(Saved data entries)

==========

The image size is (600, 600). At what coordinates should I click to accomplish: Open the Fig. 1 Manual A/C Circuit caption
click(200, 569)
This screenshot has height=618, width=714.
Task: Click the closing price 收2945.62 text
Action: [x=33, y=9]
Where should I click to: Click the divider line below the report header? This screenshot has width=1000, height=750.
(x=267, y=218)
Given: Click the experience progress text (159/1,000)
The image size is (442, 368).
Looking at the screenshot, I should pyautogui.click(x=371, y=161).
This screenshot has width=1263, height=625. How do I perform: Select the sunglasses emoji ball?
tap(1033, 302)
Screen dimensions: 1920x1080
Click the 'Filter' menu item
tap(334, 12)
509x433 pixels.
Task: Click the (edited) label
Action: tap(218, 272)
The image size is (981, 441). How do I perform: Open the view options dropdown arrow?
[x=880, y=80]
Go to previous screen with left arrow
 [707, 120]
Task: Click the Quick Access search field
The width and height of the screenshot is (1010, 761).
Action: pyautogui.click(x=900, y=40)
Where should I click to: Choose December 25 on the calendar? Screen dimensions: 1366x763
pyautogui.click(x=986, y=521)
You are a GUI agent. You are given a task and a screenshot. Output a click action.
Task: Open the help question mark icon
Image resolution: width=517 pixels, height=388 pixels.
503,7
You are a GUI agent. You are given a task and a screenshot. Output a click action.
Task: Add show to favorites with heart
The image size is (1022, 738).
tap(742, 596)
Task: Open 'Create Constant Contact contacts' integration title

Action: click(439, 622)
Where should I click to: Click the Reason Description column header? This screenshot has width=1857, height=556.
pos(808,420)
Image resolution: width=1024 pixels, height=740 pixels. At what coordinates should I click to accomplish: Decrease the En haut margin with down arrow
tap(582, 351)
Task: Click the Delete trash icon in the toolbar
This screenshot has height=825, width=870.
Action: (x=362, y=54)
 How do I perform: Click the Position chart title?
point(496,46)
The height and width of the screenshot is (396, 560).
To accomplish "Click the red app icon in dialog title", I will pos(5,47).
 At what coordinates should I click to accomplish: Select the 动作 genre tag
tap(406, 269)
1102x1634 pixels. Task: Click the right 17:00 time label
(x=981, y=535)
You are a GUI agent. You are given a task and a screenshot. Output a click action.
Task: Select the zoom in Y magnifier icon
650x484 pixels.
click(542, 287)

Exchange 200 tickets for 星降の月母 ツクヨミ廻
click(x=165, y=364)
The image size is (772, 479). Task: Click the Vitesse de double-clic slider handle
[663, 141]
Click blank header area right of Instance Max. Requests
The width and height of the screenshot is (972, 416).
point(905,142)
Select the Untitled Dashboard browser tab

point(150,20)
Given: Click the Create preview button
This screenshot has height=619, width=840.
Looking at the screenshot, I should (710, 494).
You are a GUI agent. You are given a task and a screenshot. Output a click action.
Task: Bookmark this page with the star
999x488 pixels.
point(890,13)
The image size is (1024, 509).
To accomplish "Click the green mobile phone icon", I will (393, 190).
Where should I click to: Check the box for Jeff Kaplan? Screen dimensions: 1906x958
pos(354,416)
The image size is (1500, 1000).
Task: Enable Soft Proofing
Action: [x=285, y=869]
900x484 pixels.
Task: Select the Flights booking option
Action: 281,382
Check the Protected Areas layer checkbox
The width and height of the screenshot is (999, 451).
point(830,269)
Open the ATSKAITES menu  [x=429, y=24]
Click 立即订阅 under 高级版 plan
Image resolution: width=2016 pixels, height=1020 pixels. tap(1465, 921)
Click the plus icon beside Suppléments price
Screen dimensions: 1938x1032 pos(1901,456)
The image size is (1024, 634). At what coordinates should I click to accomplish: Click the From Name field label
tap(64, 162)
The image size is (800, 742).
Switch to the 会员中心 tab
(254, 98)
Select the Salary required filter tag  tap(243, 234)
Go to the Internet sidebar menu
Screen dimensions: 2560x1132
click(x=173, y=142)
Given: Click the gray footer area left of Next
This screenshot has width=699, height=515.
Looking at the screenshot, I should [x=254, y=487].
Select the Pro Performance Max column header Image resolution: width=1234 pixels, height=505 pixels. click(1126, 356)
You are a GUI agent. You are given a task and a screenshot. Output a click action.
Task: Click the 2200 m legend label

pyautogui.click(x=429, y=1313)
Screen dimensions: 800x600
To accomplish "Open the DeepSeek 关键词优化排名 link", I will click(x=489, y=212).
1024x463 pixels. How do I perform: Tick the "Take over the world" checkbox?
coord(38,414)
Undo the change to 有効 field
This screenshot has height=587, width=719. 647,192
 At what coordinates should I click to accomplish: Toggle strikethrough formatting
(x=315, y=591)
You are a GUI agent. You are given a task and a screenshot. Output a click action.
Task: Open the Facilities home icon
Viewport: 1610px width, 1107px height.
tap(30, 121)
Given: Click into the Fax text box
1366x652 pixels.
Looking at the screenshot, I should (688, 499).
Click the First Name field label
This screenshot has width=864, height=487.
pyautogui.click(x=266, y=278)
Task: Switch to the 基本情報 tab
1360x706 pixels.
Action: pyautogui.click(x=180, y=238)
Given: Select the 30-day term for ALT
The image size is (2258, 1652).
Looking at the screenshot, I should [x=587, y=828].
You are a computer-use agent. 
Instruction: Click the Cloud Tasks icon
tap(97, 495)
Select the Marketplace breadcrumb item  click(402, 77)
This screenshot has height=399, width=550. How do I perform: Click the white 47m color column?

==========

### [Problem description]
Copy out each line of the data containing the string "will".

### [Output of the task]
To accomplish "Click the red app icon in dialog title", I will pos(5,47).
To accomplish "Click the green mobile phone icon", I will (393, 190).
To accomplish "Open the DeepSeek 关键词优化排名 link", I will click(x=489, y=212).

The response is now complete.